Quoted text:

Mirza et al. [9] two main issues highlighted by authors are as follows: (1) Identifying malware accurately. (2) Enhance efficiency in term of energy for detection mechanism. CloudIntell uses ML technique to boost malware detection speed and support host methodology implementation based on cloud architecture. Weak classifiers performance is increased by decision trees, SVM, and then applying boosting on decision trees. Authors had developed automated feature extraction tool to extract features from 200,000 files. The tool also has the capability to remove obfuscated part of malicious file. Response and request queues configured using Amazons simple queue service (SQS) are monitored while forwarding the client request to detection engine.

Gu et al. [10] blockchain technologies are used to detect a mobile-based android malware for which framework CB-MMIDE (‘Consortium blockchain for malware detection and evidence extraction’) was proposed. Consortium chain by test members is compared with public chain by users in the consortium blockchain framework. Two features, i.e., permission information and signature are important features to be considered for malware detection; the consortium block chain framework is self-possessed of detecting consortium chain using test members public chain by users. In this work, feature modeling is performed to extract various features of malware families by statistical analysis method [11]. New malware gets introduced and that too in large number which makes the malware detection process to be more effective. Things get more critical when malware creators wrap the malware with techniques such as anti-emulation, packing, anti-virtualization, and obfuscation. Behavioral sequence chain is generated to collect malware followed by the process of clustering, preprocessing to create input sequence of MAS (‘sequence alignment algorithm’) which generate behavioral sequence chain of malware.

Chowdhury et al. [12] authors had used principal components analysis (PCA) to select features. The PCA has important feature of dimensionality reduction to enhance the computational speed. An ensembling of the API calls and n-gram features increases the effectiveness of malware detection. Integration of BAM and MLP neural network is proposed in which fast classification is achieved through BAM as it reduce dimensions of feature matrix [13]. Deep belief network (DBN) performs better as compared to support vector machines, decision trees, and k-nearest neighbor classifier algorithm. The machine language opcode describes the behavior of code/program. The opcode n-gram is used to describe the behavioral feature of malware as malware is represented as sequence of opcode. The model consists of PE parser, feature-extractor, and detection module for malware [14]. ‘Convolution neural networks’ (CNNs) are used to detect malware based on image similarity. Binary code of malware is read as 8-bit unsigned integers to be organized in 2D array for visualization in grayscale image [0, 255] range. Images have large amount of dark spaces, and challenge is to find well-organized way to overcome weakness of NN that can be achieved by carefully analyzing binary file.

Recorded data:
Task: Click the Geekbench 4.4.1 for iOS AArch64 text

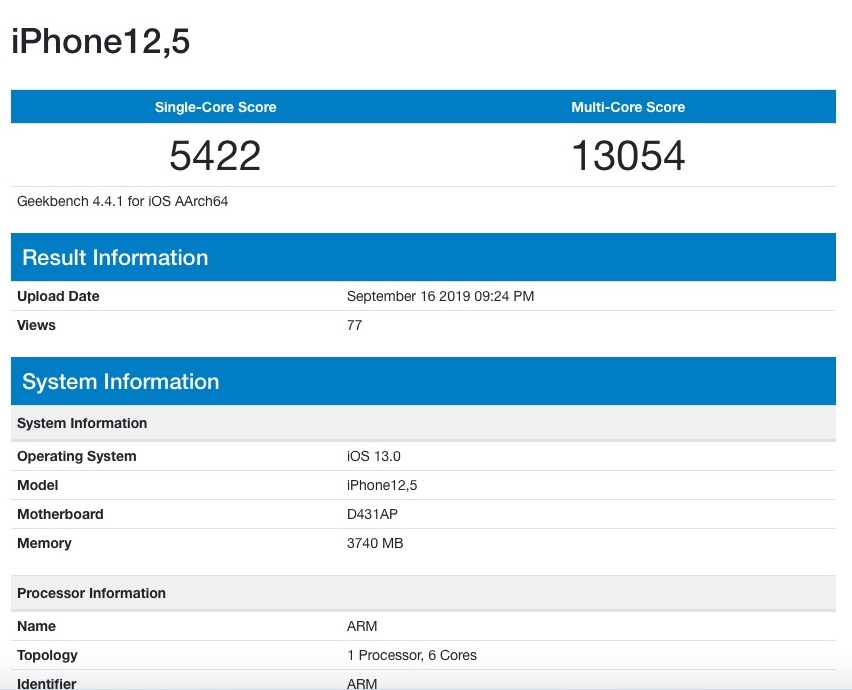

Written tasks:
a - List the techniques that the malware detection passage says malware creators use to wrap malware.
b - According to the malware detection passage, features were extracted from how many files?
c - Set down everything in the malware detection passage from "Mirza et al." down to "to detection engine.".

Replies:
a - anti-emulation, packing, anti-virtualization, obfuscation

b - 200,000 files

c -
Mirza et al. [9] two main issues highlighted by authors are as follows: (1) Identifying malware accurately. (2) Enhance efficiency in term of energy for detection mechanism. CloudIntell uses ML technique to boost malware detection speed and support host methodology implementation based on cloud architecture. Weak classifiers performance is increased by decision trees, SVM, and then applying boosting on decision trees. Authors had developed automated feature extraction tool to extract features from 200,000 files. The tool also has the capability to remove obfuscated part of malicious file. Response and request queues configured using Amazons simple queue service (SQS) are monitored while forwarding the client request to detection engine.